The one consolation of being forced to motor any significant distance on Rutea is that usually the seas are flat and such was the case as we made our way north across the Java Sea. The freighter traffic was pretty intense, though, and we had to dodge a lot of fishing boats as well. One boat was paying out a net that was over 2.5 miles long.
|Mei Goreng in the Making
We deliberately timed our arrival at the mouth of the Kumai River to the beginning of a flood tide and even though we had to continue to dodge freighters, we were able to sail the entire twenty miles upstream to the town of Kumai. Friends of ours had made arrangements with a tour operator and booked us a two-night, three-day passage on a boat that will take us to the Tanjung Puting National Park where orangutans live in their natural habitat. It has been said that this is a safe place to leave the boat for a few days and we’re going to hope for the best.

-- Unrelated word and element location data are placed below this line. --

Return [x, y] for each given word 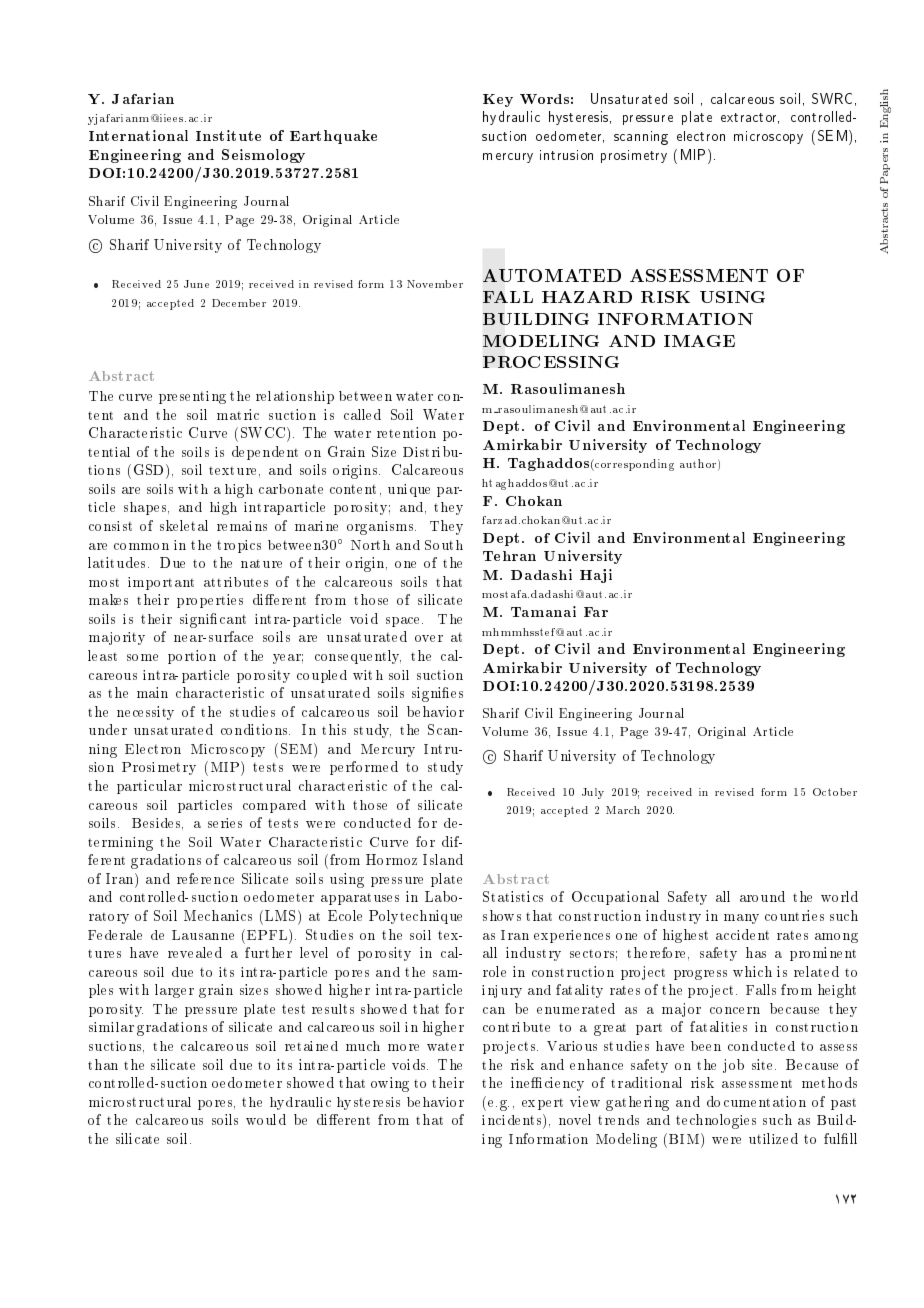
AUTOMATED [552, 275]
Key [498, 100]
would [266, 1119]
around [762, 896]
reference [205, 878]
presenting [192, 397]
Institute [228, 135]
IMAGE [699, 341]
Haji [596, 576]
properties [210, 601]
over [429, 638]
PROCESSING [551, 362]
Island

Today we went into the town of Kumai and I think it is easily one of the ugliest towns I have ever seen. Besides the typical dusty streets and the litter everywhere, this town has hundreds of tall concrete buildings that have no windows – they look like small prisons. In fact, they’re nesting sites for swiflets who build their nests from their saliva. Apparently, the Chinese have a fondness for Bird’s Nest Soup and a kilo of this tasteless, hardened bird spit can fetch up to US$3,000. The buildings have loudspeakers on the roofs and play the swiftlet song, hoping to attract more birds.
|Hold on to that power line!
Despite the usual trappings of a poor Third World town and the fact that its hot as hell and the power was out, we were able to find a decent plate of Mei Goreng (fried noodles and vegetables) for about US$1.00. The market had a nice selection of fresh produce and we bought some beautiful fresh fish for slightly over US$2.00 per pound (take that, PLSF!). We’re very excited about our trip to the deep, dark jungle of Borneo tomorrow and I promise a posting soon after we return.